● Try it
Write the listing below out again exactly, though only as far as the line with "This screenshot has width=248, height=551.", which is included.

● Given entries
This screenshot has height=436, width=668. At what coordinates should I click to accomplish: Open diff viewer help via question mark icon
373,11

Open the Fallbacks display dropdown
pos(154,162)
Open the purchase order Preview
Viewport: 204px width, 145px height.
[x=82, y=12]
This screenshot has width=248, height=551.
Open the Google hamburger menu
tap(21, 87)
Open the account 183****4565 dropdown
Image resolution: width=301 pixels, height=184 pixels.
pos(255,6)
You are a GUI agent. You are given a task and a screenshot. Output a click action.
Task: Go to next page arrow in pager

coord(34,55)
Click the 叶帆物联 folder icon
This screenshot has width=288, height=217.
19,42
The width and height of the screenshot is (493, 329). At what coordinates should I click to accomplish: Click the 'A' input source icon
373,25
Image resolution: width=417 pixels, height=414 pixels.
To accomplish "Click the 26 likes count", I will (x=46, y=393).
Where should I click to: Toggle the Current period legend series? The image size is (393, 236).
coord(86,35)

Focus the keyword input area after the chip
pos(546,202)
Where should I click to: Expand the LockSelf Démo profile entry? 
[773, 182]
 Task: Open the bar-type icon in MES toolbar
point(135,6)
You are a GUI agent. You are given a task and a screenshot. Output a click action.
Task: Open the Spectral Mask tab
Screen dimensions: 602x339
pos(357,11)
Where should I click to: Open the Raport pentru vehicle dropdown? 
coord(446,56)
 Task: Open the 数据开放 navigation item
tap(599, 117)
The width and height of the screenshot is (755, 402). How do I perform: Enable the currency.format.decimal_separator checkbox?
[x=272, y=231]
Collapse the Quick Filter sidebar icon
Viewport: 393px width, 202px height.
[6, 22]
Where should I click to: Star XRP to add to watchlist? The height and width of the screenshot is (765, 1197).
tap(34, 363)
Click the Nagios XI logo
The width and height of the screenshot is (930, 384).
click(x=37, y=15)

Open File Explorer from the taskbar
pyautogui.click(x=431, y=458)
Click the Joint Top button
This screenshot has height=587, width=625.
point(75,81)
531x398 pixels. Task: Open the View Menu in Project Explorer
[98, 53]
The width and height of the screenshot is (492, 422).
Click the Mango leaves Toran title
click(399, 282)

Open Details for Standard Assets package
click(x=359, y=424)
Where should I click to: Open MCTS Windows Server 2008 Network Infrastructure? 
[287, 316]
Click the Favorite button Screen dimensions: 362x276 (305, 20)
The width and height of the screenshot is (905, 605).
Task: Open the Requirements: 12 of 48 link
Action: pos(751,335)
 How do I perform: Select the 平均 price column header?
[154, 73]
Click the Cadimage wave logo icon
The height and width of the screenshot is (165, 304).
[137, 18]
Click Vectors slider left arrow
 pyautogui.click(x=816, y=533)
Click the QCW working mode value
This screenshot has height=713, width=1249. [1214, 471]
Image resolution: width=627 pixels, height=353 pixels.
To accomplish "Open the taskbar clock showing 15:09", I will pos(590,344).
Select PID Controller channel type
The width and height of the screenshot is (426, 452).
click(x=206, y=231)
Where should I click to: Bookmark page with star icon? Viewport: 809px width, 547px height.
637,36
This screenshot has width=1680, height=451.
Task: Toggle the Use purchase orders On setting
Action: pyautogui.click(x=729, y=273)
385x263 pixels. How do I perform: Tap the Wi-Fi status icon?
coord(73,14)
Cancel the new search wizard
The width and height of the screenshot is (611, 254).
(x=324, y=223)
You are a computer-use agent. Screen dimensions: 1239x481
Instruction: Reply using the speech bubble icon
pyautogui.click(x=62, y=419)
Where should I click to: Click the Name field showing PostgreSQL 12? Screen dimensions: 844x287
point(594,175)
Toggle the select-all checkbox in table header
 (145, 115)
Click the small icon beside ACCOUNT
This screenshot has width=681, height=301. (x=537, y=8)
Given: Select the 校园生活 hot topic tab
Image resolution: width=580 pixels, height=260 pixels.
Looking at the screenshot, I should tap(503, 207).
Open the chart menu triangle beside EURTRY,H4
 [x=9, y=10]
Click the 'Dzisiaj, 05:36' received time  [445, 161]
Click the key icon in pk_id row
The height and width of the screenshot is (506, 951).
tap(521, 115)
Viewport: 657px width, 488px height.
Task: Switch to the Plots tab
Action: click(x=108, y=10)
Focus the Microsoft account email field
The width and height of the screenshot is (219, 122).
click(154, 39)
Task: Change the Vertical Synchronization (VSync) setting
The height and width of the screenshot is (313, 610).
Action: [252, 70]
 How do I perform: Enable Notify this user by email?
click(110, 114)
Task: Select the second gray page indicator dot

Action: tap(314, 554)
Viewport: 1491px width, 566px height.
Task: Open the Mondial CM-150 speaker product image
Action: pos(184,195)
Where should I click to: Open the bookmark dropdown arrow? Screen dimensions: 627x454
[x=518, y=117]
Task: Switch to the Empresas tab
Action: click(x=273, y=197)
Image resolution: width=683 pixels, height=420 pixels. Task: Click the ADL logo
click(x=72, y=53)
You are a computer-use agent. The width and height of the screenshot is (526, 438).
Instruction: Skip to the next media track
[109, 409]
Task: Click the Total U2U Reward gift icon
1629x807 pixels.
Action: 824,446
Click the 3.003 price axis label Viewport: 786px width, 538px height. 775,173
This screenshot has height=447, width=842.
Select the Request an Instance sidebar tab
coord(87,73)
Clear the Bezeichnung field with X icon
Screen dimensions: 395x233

● Solution
This screenshot has height=436, width=668. At what coordinates should I click to accomplish: Open diff viewer help via question mark icon
373,11

Open the Fallbacks display dropdown
pos(154,162)
Open the purchase order Preview
Viewport: 204px width, 145px height.
[x=82, y=12]
This screenshot has width=248, height=551.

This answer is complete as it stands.